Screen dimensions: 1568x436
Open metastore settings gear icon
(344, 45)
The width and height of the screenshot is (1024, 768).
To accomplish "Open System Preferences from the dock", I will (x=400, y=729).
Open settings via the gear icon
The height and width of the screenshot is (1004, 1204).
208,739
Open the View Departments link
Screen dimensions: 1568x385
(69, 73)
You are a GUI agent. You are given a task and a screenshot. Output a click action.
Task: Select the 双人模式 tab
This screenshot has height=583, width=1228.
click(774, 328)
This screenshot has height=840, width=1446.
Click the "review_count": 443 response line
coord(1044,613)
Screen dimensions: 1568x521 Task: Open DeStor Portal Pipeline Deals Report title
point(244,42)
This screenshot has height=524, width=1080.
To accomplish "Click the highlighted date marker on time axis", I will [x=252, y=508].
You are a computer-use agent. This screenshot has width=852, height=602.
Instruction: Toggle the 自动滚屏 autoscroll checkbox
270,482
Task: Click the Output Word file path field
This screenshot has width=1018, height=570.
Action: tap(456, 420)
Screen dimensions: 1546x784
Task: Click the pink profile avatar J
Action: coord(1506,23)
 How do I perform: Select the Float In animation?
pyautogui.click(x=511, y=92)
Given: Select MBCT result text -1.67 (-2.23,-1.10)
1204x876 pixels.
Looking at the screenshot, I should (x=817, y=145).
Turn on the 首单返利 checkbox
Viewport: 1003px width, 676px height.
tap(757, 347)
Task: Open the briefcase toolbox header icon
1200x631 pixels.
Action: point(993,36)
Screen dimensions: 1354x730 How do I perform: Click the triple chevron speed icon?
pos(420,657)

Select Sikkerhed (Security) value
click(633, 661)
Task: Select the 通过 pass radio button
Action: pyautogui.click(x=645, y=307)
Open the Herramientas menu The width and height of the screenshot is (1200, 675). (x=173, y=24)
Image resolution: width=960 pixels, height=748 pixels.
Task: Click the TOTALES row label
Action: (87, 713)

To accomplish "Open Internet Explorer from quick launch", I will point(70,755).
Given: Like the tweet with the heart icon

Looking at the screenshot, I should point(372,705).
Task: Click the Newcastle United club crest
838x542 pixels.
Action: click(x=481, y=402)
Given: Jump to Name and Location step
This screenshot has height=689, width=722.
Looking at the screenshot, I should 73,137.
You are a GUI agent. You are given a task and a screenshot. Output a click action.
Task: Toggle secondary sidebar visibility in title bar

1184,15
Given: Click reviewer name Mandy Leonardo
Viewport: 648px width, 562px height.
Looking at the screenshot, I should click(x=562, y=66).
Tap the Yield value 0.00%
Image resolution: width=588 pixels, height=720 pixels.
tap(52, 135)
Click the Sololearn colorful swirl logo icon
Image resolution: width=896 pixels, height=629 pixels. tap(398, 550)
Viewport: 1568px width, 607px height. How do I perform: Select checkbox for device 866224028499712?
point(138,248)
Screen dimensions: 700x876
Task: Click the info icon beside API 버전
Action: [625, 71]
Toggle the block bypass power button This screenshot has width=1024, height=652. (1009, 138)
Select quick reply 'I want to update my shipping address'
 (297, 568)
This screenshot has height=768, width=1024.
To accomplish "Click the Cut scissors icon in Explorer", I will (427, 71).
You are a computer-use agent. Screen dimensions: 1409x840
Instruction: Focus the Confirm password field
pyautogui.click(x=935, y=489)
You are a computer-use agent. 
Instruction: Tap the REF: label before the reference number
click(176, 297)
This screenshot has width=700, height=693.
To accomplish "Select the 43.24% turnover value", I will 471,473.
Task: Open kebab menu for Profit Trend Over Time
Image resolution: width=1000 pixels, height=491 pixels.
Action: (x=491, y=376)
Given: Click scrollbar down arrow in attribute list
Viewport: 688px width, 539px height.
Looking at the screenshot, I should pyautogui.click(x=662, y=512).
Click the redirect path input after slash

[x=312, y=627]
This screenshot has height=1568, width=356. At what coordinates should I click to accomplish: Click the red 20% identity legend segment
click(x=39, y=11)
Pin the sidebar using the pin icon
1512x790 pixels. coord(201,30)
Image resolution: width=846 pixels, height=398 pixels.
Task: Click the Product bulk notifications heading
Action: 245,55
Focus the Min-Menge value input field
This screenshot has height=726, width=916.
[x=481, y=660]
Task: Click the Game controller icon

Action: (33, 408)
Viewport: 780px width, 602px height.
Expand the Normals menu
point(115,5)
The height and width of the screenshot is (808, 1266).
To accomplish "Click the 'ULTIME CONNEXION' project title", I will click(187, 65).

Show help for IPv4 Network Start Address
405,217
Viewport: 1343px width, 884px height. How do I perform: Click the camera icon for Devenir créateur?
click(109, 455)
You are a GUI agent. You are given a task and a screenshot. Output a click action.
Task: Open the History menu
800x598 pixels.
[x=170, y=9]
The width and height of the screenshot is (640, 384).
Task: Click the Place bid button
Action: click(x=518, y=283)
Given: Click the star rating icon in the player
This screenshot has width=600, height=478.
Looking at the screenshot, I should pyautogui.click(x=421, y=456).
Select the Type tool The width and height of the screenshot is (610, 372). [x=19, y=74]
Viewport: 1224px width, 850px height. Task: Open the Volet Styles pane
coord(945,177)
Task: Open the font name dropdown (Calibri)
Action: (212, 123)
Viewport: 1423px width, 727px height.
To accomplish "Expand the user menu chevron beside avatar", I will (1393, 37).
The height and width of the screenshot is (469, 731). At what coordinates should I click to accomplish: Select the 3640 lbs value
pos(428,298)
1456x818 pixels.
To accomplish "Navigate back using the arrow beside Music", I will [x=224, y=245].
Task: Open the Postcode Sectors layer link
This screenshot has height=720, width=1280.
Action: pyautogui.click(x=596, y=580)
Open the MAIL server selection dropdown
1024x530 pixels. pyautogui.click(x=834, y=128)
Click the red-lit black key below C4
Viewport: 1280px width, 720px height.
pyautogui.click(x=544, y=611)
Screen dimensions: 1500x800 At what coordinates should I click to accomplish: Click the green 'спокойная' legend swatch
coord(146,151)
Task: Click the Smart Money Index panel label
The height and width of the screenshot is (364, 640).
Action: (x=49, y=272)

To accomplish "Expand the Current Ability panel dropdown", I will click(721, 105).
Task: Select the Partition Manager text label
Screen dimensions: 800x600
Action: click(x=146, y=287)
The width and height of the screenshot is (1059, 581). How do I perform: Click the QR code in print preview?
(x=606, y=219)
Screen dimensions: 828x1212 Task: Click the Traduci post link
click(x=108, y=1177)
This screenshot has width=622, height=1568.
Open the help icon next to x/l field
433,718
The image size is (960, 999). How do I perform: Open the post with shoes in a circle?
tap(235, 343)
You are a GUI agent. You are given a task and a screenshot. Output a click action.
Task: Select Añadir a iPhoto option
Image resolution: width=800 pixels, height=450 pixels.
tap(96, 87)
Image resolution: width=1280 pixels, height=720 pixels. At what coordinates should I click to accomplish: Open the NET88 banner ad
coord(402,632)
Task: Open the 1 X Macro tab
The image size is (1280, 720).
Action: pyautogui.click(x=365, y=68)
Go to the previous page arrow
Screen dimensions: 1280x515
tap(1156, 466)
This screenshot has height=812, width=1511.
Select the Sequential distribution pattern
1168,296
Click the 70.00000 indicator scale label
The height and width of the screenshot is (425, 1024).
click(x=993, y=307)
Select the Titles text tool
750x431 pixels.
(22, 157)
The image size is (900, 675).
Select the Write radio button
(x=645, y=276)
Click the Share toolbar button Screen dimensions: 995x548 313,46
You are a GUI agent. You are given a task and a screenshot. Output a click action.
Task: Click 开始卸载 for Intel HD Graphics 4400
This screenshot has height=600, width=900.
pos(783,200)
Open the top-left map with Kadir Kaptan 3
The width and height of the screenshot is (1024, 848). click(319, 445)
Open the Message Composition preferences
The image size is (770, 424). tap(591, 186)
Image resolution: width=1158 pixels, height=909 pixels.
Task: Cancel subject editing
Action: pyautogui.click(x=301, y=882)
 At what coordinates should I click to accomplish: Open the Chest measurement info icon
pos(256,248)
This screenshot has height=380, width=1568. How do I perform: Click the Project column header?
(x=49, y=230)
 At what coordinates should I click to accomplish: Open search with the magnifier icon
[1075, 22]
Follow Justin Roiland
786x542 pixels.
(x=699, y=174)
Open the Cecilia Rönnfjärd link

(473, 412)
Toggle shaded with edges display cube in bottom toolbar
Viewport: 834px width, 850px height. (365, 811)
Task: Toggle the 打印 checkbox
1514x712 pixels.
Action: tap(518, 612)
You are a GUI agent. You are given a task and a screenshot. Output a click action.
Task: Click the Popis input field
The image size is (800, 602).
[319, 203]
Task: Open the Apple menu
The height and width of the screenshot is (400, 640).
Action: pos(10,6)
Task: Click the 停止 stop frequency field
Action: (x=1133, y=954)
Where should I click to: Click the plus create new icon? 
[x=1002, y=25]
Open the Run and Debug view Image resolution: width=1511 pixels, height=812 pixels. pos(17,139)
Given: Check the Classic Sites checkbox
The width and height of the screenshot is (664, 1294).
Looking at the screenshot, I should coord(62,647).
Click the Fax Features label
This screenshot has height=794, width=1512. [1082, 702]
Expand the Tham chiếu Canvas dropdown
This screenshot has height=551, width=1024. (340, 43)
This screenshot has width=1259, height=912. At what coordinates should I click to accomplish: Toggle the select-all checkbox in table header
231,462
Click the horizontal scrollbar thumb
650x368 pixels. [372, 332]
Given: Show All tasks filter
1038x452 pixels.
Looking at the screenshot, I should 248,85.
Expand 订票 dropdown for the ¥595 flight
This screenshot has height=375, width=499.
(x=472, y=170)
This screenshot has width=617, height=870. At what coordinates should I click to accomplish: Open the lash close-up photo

*Work instruction*: Where a line of the listing holds the string "will", copy that line.

*Answer section*:
To accomplish "Open System Preferences from the dock", I will (x=400, y=729).
To accomplish "Click the highlighted date marker on time axis", I will [x=252, y=508].
To accomplish "Open Internet Explorer from quick launch", I will point(70,755).
To accomplish "Click the Cut scissors icon in Explorer", I will (427, 71).
To accomplish "Select the 43.24% turnover value", I will 471,473.
To accomplish "Click the 'ULTIME CONNEXION' project title", I will click(187, 65).
To accomplish "Expand the user menu chevron beside avatar", I will (1393, 37).
To accomplish "Navigate back using the arrow beside Music", I will [x=224, y=245].
To accomplish "Expand the Current Ability panel dropdown", I will click(721, 105).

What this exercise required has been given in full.